--- Task prompt ---
An identical reprint of the entire listing below is expected.
*** Begin section ***
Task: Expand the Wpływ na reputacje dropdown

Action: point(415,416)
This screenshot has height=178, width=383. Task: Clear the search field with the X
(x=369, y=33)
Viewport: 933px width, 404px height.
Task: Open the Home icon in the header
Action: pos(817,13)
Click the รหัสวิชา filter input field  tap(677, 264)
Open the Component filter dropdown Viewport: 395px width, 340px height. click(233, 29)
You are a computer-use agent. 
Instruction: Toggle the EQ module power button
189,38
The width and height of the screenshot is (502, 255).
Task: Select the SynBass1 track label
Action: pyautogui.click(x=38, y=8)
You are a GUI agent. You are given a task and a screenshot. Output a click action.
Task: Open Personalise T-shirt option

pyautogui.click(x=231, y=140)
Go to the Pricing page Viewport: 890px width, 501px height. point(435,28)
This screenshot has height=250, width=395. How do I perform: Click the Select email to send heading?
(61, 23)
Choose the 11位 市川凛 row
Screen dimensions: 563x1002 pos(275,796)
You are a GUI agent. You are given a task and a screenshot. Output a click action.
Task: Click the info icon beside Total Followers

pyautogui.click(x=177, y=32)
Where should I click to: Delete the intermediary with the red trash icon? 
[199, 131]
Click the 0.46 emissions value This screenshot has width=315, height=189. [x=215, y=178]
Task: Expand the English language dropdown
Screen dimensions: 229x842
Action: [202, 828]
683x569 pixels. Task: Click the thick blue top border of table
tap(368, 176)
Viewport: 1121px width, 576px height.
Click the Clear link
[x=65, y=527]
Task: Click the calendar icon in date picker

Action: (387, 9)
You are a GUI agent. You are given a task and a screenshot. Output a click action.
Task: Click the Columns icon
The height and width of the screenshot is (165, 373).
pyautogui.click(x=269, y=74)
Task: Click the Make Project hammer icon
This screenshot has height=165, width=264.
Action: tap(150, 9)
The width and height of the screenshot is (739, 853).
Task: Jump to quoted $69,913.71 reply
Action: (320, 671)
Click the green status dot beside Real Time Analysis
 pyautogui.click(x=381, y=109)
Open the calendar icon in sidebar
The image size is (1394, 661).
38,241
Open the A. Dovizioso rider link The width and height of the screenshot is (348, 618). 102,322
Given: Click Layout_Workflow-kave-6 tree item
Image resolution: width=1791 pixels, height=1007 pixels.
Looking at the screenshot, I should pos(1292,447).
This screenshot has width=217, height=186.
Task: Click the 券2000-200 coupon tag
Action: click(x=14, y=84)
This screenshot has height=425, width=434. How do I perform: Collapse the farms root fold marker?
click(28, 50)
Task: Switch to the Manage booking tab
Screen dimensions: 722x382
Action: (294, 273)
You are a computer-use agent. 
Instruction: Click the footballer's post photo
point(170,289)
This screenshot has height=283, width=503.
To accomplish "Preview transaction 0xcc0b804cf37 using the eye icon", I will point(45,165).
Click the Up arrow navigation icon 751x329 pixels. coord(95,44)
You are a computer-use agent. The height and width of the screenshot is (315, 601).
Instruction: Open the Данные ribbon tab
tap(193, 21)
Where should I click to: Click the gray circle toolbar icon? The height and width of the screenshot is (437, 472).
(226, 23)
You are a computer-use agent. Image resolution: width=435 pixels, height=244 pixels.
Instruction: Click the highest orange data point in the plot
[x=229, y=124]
*** End section ***
--- Result of this exercise ---
Task: Expand the Wpływ na reputacje dropdown

Action: point(415,416)
This screenshot has height=178, width=383. Task: Clear the search field with the X
(x=369, y=33)
Viewport: 933px width, 404px height.
Task: Open the Home icon in the header
Action: pos(817,13)
Click the รหัสวิชา filter input field  tap(677, 264)
Open the Component filter dropdown Viewport: 395px width, 340px height. click(233, 29)
You are a computer-use agent. 
Instruction: Toggle the EQ module power button
189,38
The width and height of the screenshot is (502, 255).
Task: Select the SynBass1 track label
Action: pyautogui.click(x=38, y=8)
You are a GUI agent. You are given a task and a screenshot. Output a click action.
Task: Open Personalise T-shirt option

pyautogui.click(x=231, y=140)
Go to the Pricing page Viewport: 890px width, 501px height. point(435,28)
This screenshot has height=250, width=395. How do I perform: Click the Select email to send heading?
(61, 23)
Choose the 11位 市川凛 row
Screen dimensions: 563x1002 pos(275,796)
You are a GUI agent. You are given a task and a screenshot. Output a click action.
Task: Click the info icon beside Total Followers

pyautogui.click(x=177, y=32)
Where should I click to: Delete the intermediary with the red trash icon? 
[199, 131]
Click the 0.46 emissions value This screenshot has width=315, height=189. [x=215, y=178]
Task: Expand the English language dropdown
Screen dimensions: 229x842
Action: [202, 828]
683x569 pixels. Task: Click the thick blue top border of table
tap(368, 176)
Viewport: 1121px width, 576px height.
Click the Clear link
[x=65, y=527]
Task: Click the calendar icon in date picker

Action: (387, 9)
You are a GUI agent. You are given a task and a screenshot. Output a click action.
Task: Click the Columns icon
The height and width of the screenshot is (165, 373).
pyautogui.click(x=269, y=74)
Task: Click the Make Project hammer icon
This screenshot has height=165, width=264.
Action: tap(150, 9)
The width and height of the screenshot is (739, 853).
Task: Jump to quoted $69,913.71 reply
Action: (320, 671)
Click the green status dot beside Real Time Analysis
 pyautogui.click(x=381, y=109)
Open the calendar icon in sidebar
The image size is (1394, 661).
38,241
Open the A. Dovizioso rider link The width and height of the screenshot is (348, 618). 102,322
Given: Click Layout_Workflow-kave-6 tree item
Image resolution: width=1791 pixels, height=1007 pixels.
Looking at the screenshot, I should pos(1292,447).
This screenshot has width=217, height=186.
Task: Click the 券2000-200 coupon tag
Action: click(x=14, y=84)
This screenshot has height=425, width=434. How do I perform: Collapse the farms root fold marker?
click(28, 50)
Task: Switch to the Manage booking tab
Screen dimensions: 722x382
Action: (294, 273)
You are a computer-use agent. 
Instruction: Click the footballer's post photo
point(170,289)
This screenshot has height=283, width=503.
To accomplish "Preview transaction 0xcc0b804cf37 using the eye icon", I will point(45,165).
Click the Up arrow navigation icon 751x329 pixels. coord(95,44)
You are a computer-use agent. The height and width of the screenshot is (315, 601).
Instruction: Open the Данные ribbon tab
tap(193, 21)
Where should I click to: Click the gray circle toolbar icon? The height and width of the screenshot is (437, 472).
(226, 23)
You are a computer-use agent. Image resolution: width=435 pixels, height=244 pixels.
Instruction: Click the highest orange data point in the plot
[x=229, y=124]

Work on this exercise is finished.